B(r) = mu_0/(2 pi r) I

B(r) points into the paper if the current moves upward.

The flux through the loop is:

phi = mu_0/(2 pi ) I b Integral over r from x to x + a of 1/r dr =

mu_0/(2 pi ) I b Log[1+a/x]

Here we count a flux into the paper as positive. This means that according to the right hand rule we must assign to the loop a clockwise orientation.

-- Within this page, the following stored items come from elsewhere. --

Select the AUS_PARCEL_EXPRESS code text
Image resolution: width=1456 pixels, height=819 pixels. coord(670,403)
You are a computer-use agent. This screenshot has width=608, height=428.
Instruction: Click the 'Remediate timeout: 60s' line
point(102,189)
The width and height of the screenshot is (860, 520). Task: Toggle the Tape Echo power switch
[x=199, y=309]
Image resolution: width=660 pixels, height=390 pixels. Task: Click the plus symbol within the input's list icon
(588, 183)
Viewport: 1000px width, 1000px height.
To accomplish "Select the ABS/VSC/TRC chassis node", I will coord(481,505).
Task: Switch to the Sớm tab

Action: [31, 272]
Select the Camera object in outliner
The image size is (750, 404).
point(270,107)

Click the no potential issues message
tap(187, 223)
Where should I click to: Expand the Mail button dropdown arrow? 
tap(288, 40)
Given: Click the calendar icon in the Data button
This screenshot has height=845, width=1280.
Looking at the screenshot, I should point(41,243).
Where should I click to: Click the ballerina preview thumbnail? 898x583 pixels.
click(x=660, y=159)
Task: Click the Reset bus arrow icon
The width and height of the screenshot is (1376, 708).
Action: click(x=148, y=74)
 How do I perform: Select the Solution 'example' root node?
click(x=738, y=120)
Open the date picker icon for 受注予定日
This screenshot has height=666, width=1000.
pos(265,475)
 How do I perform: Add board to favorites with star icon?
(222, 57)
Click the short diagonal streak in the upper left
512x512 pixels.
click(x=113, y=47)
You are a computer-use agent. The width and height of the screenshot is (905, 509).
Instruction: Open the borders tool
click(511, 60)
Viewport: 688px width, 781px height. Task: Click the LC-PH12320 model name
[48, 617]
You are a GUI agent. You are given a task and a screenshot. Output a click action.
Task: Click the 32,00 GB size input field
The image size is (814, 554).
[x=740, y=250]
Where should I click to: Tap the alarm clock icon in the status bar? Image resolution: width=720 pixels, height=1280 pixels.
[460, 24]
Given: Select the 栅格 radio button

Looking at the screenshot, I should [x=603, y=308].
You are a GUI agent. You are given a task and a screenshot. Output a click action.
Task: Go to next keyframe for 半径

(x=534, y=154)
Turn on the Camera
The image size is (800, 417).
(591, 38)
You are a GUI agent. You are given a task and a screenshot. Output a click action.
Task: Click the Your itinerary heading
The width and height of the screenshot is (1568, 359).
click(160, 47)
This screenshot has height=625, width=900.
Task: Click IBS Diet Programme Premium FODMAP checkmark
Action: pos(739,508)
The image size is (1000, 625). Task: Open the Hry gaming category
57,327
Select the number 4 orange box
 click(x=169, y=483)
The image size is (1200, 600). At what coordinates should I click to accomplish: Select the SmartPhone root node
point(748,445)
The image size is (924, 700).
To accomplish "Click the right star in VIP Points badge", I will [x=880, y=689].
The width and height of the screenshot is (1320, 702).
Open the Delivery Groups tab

The induced voltage (a.k.a. emf) is given by:

V = - d phi/dt = mu_0/(2 pi ) a b/(x^2 + a x) dx/dt I

V calculated this way is always equal to the line integral of the induced electric field along the loop. Here we assume that the loop is closed, let's assume that the plus and minus terminals shown in the figure are connected by a voltmeter. This line integral has to be evaluated in the orientation consistent with the way the flux is defined. In our case this orientation is clockwise. The voltmeter will measure the potential difference between the plus terminal and the minus terminal, which is given by the line integral of E dot ds from the plus to the minus terminal (along the wire which runs through the voltmeter, we assume that the voltmeter is placed in between the plus and minus terminal so that the computation of the flux above is correct). Now if we add to this the line integral of E dot ds from the ...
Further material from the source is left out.